▶ Exercice écrit 1
Redimensionnez les entrées de la ligne contenant « Craps (412, 44) » jusqu'à la ligne contenant « [dialog] (703, 919) » incluse, en les recopiant toutes, y compris celles sans coordonnées. Multipliez chaque coordonnée par 2,1 et arrondissez à l'entier le plus proche, les demis vers le haut, sans toucher aux autres nombres.

=== Extrait choisi ===

Contre la barbarie : éloge du point-virgule

« Je rêve d’un monde où l’on mourrait pour une virgule », disait Cioran. Allez expliquer cela à des émeutiers qui s’interpellent à coups d’onomatopées. La ponctuation est pourtant le cœur même de la respiration – de la phrase, de la pensée, de l’âme. Elle en exprime toutes les nuances, singulièrement ce mystérieux point-virgule.

L’on a souvent essayé de circonscrire l’usage du mystérieux point-virgule, de cerner sa véritable signification, mais toujours en vain. Détente au carrefour d’une même phrase ou frontière perméable entre deux d’entre elles, cousin maudit des deux points ou enfant bâtard du point et de la virgule, qui sait ? Certainement aucune ponctuation n’aura-t-elle suscité autant d’opposition ou de vifs débats. « Couvrez ce signe que je ne saurai voir ! » imagine-t-on s’écrier ses détracteurs, qui d’ailleurs se font légion. Or, ce qui leur échappe au sujet de ce signe, c’est que dans son refus farouche de se laisser définir se trouve non pas de la bêtise, mais un vaste univers de génie.

            C’est que le point-virgule, voyez-vous, ne se limite pas à sa simple fonction de ponctuer. Oui, amis, rendez-vous compte que cette singulière combinaison d’un point et d’une courbe renferme en elle la nature même de la littérature. Car à l’instar du point-virgule, la littérature est indéfinissable. Elle est tout et rien, méticuleuse et capricieuse, précise et vague. L’un et l’autre échappent aux règles et se plient aux désirs des écrivains, qui, de jour en jour, en découvrent de nouvelles facettes, de nouvelles saveurs et de nouveaux usages jusqu’alors inconnus, ou supposément interdits.

=== Jeu de données ===

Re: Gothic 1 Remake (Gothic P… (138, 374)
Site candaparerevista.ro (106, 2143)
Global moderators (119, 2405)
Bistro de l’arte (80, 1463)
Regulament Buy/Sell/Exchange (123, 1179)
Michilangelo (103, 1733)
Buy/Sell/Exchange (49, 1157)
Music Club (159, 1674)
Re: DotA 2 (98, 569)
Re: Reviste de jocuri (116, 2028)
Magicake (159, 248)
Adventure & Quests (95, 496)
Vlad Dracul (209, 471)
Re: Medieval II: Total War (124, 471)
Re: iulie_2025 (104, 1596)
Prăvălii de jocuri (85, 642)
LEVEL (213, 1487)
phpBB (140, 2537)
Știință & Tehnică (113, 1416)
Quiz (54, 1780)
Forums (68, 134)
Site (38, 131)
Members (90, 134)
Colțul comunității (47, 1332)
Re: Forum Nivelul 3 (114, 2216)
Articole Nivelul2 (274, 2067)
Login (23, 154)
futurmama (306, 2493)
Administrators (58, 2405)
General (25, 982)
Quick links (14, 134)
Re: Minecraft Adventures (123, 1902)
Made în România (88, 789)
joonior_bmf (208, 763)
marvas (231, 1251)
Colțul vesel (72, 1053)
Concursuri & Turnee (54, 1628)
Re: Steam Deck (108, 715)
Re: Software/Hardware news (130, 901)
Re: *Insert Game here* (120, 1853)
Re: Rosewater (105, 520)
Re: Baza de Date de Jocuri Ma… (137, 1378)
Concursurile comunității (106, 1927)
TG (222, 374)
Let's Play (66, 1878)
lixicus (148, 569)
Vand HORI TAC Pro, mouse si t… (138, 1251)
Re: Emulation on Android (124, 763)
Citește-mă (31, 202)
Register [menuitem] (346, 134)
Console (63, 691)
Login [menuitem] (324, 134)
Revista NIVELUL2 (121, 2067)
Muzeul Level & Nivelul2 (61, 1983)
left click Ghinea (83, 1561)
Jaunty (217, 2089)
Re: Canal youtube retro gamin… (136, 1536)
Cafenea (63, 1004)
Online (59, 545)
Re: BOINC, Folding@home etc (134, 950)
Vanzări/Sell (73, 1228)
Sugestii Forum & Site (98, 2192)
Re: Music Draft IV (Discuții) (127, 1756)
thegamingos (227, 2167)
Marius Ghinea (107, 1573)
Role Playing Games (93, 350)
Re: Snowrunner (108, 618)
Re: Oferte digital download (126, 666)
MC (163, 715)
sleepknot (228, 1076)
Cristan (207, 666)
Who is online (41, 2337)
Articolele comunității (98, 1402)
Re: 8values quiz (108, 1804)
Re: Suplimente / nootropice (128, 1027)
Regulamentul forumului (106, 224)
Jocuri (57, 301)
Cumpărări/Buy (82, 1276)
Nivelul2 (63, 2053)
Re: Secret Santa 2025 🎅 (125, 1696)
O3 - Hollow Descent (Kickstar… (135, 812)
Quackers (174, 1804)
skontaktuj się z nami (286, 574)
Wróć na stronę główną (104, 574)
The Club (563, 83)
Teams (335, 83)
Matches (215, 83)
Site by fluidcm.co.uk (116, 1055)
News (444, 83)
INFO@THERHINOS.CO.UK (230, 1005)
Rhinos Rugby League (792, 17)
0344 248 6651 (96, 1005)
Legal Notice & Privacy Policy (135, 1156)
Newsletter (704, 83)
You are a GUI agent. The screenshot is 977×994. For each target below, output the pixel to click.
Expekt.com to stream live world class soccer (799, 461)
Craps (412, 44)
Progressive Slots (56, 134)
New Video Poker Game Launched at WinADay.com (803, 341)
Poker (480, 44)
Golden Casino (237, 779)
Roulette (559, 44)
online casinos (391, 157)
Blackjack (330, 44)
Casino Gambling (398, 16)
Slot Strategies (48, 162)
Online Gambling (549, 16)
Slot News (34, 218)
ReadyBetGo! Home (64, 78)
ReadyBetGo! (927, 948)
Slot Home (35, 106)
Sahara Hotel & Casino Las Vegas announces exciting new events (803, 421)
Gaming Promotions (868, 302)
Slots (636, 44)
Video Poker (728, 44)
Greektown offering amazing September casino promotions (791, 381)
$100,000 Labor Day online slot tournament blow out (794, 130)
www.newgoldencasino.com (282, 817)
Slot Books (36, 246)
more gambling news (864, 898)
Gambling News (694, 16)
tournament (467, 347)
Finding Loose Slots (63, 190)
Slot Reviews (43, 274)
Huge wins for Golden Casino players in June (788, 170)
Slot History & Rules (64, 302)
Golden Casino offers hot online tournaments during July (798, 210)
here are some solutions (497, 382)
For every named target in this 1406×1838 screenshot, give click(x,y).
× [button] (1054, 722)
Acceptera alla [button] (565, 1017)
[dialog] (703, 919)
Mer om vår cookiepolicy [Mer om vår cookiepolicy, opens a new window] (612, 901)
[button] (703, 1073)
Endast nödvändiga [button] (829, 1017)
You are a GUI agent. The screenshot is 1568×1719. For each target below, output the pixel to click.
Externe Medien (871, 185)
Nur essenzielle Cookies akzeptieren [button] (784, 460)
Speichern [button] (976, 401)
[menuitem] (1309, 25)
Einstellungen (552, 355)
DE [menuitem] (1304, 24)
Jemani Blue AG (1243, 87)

===

▶ Exercice écrit 2
Transcrivez fidèlement le passage de l'extrait sur le point-virgule allant de « C’est que le » jusqu'à « ou supposément interdits. » inclus.

▶ Résultat attendu 1
Craps (865, 92)
Progressive Slots (118, 281)
New Video Poker Game Launched at WinADay.com (1686, 716)
Poker (1008, 92)
Golden Casino (498, 1636)
Roulette (1174, 92)
online casinos (821, 330)
Blackjack (693, 92)
Casino Gambling (836, 34)
Slot Strategies (101, 340)
Online Gambling (1153, 34)
Slot News (71, 458)
ReadyBetGo! Home (134, 164)
ReadyBetGo! (1947, 1991)
Slot Home (74, 223)
Sahara Hotel & Casino Las Vegas announces exciting new events (1686, 884)
Gaming Promotions (1823, 634)
Slots (1336, 92)
Video Poker (1529, 92)
Greektown offering amazing September casino promotions (1661, 800)
$100,000 Labor Day online slot tournament blow out (1667, 273)
www.newgoldencasino.com (592, 1716)
Slot Books (76, 517)
more gambling news (1814, 1886)
Gambling News (1457, 34)
tournament (981, 729)
Finding Loose Slots (132, 399)
Slot Reviews (90, 575)
Huge wins for Golden Casino players in June (1655, 357)
Slot History & Rules (134, 634)
Golden Casino offers hot online tournaments during July (1676, 441)
here are some solutions (1044, 802)
For every named target in this 1406×1838 screenshot, give click(x,y).
× [button] (2213, 1516)
Acceptera alla [button] (1187, 2136)
[dialog] (1476, 1930)

▶ Résultat attendu 2
C’est que le point-virgule, voyez-vous, ne se limite pas à sa simple fonction de ponctuer. Oui, amis, rendez-vous compte que cette singulière combinaison d’un point et d’une courbe renferme en elle la nature même de la littérature. Car à l’instar du point-virgule, la littérature est indéfinissable. Elle est tout et rien, méticuleuse et capricieuse, précise et vague. L’un et l’autre échappent aux règles et se plient aux désirs des écrivains, qui, de jour en jour, en découvrent de nouvelles facettes, de nouvelles saveurs et de nouveaux usages jusqu’alors inconnus, ou supposément interdits.